Indeed, volatility traders say the new regime has now started to widen beyond equities to government debt, currencies, commodities and corporate bonds — albeit to varying degrees.

“The changing volatility dynamics started in equities but has migrated to other asset classes,” Mr Gilly says. “Credit was the last asset class to see higher volatility.”

Some remain sceptical that volatility will continue to broaden and deepen. For example, JPMorgan analysts predict that the Vix index — which reflects the US stock market volatility implied by options prices rather than the market’s actual volatility — will average around 15-16 points this year.
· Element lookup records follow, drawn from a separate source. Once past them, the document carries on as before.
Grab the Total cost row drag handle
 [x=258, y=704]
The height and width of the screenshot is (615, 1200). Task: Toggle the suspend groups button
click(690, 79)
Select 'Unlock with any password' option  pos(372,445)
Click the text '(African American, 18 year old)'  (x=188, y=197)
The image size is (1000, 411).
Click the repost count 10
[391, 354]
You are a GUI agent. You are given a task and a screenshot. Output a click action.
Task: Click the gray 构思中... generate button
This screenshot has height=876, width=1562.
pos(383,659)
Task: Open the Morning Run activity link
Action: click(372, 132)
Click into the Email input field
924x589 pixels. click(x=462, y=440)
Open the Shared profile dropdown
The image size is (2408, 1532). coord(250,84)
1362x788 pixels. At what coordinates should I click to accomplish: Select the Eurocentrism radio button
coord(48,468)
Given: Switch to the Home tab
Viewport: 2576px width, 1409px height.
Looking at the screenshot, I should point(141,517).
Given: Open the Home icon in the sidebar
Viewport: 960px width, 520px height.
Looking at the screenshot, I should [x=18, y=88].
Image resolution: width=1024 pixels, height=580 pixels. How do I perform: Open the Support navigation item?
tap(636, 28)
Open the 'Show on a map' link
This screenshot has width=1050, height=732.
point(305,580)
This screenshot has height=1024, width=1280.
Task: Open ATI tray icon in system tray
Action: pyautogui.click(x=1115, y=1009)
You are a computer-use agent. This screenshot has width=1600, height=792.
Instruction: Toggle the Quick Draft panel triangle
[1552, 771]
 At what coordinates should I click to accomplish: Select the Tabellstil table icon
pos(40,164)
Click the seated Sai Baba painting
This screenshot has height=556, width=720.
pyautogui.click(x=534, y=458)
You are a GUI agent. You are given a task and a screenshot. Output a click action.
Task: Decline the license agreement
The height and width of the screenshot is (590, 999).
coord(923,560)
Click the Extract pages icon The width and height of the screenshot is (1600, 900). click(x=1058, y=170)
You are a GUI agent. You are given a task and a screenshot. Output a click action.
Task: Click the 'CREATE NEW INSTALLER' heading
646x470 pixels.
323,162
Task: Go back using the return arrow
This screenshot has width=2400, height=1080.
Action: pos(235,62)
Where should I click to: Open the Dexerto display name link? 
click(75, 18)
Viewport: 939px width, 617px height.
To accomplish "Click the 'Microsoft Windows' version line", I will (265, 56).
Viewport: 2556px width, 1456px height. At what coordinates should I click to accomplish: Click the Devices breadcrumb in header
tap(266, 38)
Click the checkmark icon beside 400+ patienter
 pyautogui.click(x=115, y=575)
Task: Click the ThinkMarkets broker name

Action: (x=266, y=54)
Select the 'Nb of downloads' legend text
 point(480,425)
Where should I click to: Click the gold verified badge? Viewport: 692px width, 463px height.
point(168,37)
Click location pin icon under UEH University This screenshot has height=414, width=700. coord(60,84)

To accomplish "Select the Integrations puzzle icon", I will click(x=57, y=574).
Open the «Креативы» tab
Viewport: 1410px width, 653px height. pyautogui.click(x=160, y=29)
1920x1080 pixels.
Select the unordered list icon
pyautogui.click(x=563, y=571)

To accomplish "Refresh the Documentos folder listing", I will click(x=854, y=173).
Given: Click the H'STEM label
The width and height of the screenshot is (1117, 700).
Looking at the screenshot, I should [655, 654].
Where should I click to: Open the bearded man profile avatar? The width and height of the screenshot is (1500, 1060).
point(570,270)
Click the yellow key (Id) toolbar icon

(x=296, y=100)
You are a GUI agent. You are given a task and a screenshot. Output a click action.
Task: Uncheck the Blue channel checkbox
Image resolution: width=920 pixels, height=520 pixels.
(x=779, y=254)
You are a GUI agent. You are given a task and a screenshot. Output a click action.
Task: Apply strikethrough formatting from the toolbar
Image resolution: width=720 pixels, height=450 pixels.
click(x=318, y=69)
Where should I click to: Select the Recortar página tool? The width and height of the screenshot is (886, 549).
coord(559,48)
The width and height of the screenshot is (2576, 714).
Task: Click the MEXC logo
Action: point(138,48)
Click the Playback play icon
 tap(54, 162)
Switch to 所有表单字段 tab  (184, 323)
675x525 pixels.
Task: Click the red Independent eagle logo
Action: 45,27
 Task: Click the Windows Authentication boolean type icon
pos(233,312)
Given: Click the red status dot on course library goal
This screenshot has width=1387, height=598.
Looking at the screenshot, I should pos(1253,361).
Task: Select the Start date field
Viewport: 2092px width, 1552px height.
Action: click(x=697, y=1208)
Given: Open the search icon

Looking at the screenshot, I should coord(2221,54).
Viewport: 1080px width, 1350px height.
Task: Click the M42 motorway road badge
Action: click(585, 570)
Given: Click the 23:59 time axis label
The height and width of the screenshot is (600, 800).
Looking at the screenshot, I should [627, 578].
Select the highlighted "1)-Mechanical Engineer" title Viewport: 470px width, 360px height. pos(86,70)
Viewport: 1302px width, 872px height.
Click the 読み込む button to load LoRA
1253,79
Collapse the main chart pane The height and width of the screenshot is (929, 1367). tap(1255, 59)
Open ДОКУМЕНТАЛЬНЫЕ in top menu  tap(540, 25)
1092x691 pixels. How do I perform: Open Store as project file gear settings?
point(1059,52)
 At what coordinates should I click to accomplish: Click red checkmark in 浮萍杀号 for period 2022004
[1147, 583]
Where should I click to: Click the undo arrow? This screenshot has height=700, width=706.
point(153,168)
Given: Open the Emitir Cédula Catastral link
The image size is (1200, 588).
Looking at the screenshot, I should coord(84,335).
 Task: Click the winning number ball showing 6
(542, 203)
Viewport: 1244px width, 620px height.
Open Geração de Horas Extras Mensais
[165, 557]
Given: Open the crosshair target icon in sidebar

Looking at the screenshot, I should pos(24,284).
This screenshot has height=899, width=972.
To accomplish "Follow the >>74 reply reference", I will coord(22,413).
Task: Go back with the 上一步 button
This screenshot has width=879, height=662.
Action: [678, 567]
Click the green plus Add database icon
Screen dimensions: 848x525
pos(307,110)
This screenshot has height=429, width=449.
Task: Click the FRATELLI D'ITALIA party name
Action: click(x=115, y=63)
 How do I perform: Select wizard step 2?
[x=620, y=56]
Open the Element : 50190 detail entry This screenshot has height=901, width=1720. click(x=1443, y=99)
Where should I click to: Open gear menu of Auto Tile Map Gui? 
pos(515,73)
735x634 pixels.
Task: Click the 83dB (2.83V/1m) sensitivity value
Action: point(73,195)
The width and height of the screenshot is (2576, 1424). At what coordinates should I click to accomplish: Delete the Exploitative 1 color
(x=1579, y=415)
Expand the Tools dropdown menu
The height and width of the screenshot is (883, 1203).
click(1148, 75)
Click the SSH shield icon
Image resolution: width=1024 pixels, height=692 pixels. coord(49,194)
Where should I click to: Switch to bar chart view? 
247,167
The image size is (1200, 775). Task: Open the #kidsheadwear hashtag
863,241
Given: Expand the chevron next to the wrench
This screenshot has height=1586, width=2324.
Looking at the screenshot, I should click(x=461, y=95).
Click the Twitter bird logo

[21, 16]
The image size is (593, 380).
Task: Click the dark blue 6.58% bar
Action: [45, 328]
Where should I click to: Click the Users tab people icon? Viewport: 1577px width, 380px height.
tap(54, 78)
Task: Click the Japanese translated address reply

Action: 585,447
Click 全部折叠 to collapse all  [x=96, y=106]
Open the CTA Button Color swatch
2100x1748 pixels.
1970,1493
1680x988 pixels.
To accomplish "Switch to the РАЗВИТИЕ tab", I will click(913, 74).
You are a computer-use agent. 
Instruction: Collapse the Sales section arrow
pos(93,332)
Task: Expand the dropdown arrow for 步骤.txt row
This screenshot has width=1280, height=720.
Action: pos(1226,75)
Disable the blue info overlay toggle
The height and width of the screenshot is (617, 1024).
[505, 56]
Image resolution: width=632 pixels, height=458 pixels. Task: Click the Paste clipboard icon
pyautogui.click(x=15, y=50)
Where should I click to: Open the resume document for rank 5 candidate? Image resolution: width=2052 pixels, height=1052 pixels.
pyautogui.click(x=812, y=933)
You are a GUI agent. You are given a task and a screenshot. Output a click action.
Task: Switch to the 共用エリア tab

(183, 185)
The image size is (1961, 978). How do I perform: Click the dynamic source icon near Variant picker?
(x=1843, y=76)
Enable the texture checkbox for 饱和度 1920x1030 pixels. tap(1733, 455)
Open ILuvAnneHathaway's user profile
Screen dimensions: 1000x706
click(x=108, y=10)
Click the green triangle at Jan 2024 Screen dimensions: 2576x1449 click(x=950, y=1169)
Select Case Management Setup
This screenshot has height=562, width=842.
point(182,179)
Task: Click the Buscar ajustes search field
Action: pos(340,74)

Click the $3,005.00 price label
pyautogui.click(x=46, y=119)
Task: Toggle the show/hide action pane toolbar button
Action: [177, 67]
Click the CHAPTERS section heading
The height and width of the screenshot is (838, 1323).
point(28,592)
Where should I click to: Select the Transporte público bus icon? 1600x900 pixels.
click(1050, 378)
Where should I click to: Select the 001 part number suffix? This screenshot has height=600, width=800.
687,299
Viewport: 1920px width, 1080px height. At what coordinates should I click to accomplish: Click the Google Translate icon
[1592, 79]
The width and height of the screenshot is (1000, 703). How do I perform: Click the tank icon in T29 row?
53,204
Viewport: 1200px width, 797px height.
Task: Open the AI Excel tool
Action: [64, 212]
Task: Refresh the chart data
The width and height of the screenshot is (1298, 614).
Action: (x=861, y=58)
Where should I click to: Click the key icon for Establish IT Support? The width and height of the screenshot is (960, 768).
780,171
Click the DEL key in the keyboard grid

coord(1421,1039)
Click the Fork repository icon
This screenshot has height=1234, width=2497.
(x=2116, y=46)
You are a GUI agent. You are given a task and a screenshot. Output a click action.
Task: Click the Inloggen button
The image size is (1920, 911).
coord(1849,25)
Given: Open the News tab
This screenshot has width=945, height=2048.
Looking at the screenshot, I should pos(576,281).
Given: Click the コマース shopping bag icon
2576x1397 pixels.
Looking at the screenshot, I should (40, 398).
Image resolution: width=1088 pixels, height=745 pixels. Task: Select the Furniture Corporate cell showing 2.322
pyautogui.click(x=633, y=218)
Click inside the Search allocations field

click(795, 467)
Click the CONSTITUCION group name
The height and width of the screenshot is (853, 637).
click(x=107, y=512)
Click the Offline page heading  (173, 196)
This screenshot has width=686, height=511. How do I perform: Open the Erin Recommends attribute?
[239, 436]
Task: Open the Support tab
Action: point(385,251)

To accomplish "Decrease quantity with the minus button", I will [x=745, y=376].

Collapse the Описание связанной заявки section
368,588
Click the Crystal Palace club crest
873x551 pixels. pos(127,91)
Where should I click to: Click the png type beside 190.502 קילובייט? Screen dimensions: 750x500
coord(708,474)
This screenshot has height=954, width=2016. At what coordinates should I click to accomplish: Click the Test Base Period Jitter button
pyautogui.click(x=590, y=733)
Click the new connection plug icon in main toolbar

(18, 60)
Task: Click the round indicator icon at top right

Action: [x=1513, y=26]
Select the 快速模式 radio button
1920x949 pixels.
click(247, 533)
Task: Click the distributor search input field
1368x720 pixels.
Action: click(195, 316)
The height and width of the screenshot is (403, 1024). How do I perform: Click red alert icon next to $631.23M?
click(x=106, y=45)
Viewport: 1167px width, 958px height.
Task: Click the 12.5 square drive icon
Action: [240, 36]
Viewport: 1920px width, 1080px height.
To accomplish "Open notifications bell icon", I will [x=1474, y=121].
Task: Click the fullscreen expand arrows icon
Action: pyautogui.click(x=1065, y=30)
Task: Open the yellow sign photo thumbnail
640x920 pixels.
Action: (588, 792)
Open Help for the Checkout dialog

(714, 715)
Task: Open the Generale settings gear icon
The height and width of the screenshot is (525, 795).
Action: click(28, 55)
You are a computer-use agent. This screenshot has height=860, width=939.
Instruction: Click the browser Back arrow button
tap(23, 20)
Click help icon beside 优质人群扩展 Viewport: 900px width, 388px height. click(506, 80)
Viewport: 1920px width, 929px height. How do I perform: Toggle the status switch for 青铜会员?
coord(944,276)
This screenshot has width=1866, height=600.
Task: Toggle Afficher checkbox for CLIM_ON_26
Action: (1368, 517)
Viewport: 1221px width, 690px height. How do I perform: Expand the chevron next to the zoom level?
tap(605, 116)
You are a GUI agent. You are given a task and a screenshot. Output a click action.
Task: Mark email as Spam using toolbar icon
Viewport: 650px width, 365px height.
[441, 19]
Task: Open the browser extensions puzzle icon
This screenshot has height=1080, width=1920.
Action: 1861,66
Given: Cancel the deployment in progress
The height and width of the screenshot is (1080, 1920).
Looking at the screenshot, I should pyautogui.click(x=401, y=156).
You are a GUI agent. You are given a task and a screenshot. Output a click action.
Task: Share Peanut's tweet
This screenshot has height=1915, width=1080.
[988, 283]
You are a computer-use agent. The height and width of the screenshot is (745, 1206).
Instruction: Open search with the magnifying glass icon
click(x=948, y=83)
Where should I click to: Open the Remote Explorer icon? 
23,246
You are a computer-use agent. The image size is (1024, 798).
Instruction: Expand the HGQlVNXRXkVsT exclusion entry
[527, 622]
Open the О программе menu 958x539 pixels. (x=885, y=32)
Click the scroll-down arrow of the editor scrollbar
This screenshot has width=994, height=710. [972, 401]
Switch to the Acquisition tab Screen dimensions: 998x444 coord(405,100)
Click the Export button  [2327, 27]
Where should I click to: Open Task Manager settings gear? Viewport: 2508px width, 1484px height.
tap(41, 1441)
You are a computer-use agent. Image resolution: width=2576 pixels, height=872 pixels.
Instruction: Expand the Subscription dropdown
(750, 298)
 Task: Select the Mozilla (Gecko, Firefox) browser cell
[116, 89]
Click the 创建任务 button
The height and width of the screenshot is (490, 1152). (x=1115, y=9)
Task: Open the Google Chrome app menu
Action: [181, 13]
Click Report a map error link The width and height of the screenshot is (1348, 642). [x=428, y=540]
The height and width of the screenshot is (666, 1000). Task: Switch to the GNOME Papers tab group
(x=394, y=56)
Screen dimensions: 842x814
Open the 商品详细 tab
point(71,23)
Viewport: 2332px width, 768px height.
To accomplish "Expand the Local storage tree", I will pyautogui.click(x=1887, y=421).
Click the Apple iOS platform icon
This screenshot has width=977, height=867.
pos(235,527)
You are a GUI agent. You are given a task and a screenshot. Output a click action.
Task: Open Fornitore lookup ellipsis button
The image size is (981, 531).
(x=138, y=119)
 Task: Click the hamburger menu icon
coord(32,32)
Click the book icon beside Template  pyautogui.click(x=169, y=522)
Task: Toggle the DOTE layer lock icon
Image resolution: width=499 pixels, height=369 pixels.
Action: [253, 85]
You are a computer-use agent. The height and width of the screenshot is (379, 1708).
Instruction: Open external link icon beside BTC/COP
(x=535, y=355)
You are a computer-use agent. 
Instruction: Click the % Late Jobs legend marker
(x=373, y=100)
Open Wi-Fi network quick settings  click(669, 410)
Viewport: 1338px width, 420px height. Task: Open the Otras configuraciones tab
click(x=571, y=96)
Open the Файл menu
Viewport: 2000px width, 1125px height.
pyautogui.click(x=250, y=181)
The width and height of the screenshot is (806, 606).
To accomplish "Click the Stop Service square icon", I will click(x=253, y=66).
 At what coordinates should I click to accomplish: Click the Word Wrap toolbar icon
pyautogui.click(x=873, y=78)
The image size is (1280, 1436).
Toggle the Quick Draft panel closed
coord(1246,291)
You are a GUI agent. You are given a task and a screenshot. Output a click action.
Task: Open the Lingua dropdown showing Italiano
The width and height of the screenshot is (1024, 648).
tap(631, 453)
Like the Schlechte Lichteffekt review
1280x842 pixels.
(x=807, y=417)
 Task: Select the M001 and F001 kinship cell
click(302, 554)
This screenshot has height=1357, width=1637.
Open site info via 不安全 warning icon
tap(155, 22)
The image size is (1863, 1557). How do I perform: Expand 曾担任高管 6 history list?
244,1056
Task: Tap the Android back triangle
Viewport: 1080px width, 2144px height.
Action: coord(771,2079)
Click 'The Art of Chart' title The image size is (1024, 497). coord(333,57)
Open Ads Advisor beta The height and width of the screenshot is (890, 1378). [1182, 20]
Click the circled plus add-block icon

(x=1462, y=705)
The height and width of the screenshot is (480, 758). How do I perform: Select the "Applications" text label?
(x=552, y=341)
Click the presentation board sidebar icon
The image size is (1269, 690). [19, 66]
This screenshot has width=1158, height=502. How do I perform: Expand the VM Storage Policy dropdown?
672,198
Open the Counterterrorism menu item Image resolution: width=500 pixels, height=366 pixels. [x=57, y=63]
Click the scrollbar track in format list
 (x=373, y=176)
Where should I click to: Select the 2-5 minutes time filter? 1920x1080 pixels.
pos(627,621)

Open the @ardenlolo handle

That is well below the gauge’s current 28 level and broadly comparable to the post-crisis average.

However, they do expect more sudden bursts of volatility, akin to the turmoil seen in February and the final quarter of 2018.

“With higher interest rates, there are also rising structural risks, most prominently the decline of market liquidity,” argues Marko Kolanovic, head of quantitative strategy at JPMorgan. “Given the outcome of US midterm elections, it is virtually certain that US political divisions will introduce gridlock and additional market volatility in 2019, as will political issues in Europe.”

This will be tricky for traditional investors, which have become accustomed to the long period of central bank-assisted tranquility since the financial crisis. But also for volatility specialists, who will have to tread carefully in this new, less certain world with sudden bursts of turmoils pocketing quieter periods, to avoid mishaps and prove their credentials.

“We don’t know if we’re reached the end of the cycle,” Mr Gilly notes. “It is going to be a lot harder for volatility investors. We will have to take smaller positions and be more nimble.”